* _Work required_
Update the records below by changing every "Viewport" to "Display", keeping all other text the same.

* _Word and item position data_
* Start *
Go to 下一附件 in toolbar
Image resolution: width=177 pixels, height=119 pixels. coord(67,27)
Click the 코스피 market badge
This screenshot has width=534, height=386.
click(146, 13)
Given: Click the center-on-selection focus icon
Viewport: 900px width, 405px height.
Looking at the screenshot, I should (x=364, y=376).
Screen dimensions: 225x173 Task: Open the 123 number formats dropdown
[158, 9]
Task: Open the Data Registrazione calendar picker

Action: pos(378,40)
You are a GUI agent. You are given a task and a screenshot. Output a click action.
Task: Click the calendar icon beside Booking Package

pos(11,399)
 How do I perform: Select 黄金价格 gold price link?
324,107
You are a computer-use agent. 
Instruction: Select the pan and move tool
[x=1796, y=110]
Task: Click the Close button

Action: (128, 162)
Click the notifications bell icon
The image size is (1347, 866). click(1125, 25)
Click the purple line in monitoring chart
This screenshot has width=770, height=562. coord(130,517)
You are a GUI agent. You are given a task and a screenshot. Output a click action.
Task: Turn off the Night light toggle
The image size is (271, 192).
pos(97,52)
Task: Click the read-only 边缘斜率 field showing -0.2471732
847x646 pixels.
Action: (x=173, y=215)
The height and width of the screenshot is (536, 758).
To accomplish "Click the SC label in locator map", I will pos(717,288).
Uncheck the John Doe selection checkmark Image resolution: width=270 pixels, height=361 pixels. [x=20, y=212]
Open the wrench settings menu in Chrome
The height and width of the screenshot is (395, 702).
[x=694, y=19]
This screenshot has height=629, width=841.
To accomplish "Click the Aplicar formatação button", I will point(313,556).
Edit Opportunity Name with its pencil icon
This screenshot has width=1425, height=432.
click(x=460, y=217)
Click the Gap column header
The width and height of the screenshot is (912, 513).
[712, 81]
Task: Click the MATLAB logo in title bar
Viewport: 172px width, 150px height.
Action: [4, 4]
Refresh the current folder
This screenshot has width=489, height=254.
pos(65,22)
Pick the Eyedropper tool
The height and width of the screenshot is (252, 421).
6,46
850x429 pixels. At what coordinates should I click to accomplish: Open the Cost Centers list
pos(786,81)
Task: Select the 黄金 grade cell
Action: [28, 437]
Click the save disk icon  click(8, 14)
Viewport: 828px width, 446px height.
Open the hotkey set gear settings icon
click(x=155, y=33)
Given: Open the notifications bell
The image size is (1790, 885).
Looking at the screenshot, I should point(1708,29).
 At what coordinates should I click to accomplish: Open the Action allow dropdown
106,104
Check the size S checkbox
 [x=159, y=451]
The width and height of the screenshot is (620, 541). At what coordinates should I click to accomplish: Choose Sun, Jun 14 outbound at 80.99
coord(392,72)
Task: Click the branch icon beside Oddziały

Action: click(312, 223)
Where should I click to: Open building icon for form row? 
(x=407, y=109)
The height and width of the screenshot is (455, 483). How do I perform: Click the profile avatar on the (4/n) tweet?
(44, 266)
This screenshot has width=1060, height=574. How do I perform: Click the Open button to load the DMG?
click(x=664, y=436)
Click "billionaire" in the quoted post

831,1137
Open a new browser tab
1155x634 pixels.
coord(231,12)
* End *
* _Response_
Go to 下一附件 in toolbar
Image resolution: width=177 pixels, height=119 pixels. coord(67,27)
Click the 코스피 market badge
This screenshot has width=534, height=386.
click(146, 13)
Given: Click the center-on-selection focus icon
Display: 900px width, 405px height.
Looking at the screenshot, I should (x=364, y=376).
Screen dimensions: 225x173 Task: Open the 123 number formats dropdown
[158, 9]
Task: Open the Data Registrazione calendar picker

Action: pos(378,40)
You are a GUI agent. You are given a task and a screenshot. Output a click action.
Task: Click the calendar icon beside Booking Package

pos(11,399)
 How do I perform: Select 黄金价格 gold price link?
324,107
You are a computer-use agent. 
Instruction: Select the pan and move tool
[x=1796, y=110]
Task: Click the Close button

Action: (128, 162)
Click the notifications bell icon
The image size is (1347, 866). click(1125, 25)
Click the purple line in monitoring chart
This screenshot has width=770, height=562. coord(130,517)
You are a GUI agent. You are given a task and a screenshot. Output a click action.
Task: Turn off the Night light toggle
The image size is (271, 192).
pos(97,52)
Task: Click the read-only 边缘斜率 field showing -0.2471732
847x646 pixels.
Action: (x=173, y=215)
The height and width of the screenshot is (536, 758).
To accomplish "Click the SC label in locator map", I will pos(717,288).
Uncheck the John Doe selection checkmark Image resolution: width=270 pixels, height=361 pixels. [x=20, y=212]
Open the wrench settings menu in Chrome
The height and width of the screenshot is (395, 702).
[x=694, y=19]
This screenshot has height=629, width=841.
To accomplish "Click the Aplicar formatação button", I will point(313,556).
Edit Opportunity Name with its pencil icon
This screenshot has width=1425, height=432.
click(x=460, y=217)
Click the Gap column header
The width and height of the screenshot is (912, 513).
[712, 81]
Task: Click the MATLAB logo in title bar
Display: 172px width, 150px height.
Action: [4, 4]
Refresh the current folder
This screenshot has width=489, height=254.
pos(65,22)
Pick the Eyedropper tool
The height and width of the screenshot is (252, 421).
6,46
850x429 pixels. At what coordinates should I click to accomplish: Open the Cost Centers list
pos(786,81)
Task: Select the 黄金 grade cell
Action: [28, 437]
Click the save disk icon  click(8, 14)
Display: 828px width, 446px height.
Open the hotkey set gear settings icon
click(x=155, y=33)
Given: Open the notifications bell
The image size is (1790, 885).
Looking at the screenshot, I should point(1708,29).
 At what coordinates should I click to accomplish: Open the Action allow dropdown
106,104
Check the size S checkbox
 [x=159, y=451]
The width and height of the screenshot is (620, 541). At what coordinates should I click to accomplish: Choose Sun, Jun 14 outbound at 80.99
coord(392,72)
Task: Click the branch icon beside Oddziały

Action: click(312, 223)
Where should I click to: Open building icon for form row? 
(x=407, y=109)
The height and width of the screenshot is (455, 483). How do I perform: Click the profile avatar on the (4/n) tweet?
(44, 266)
This screenshot has width=1060, height=574. How do I perform: Click the Open button to load the DMG?
click(x=664, y=436)
Click "billionaire" in the quoted post

831,1137
Open a new browser tab
1155x634 pixels.
coord(231,12)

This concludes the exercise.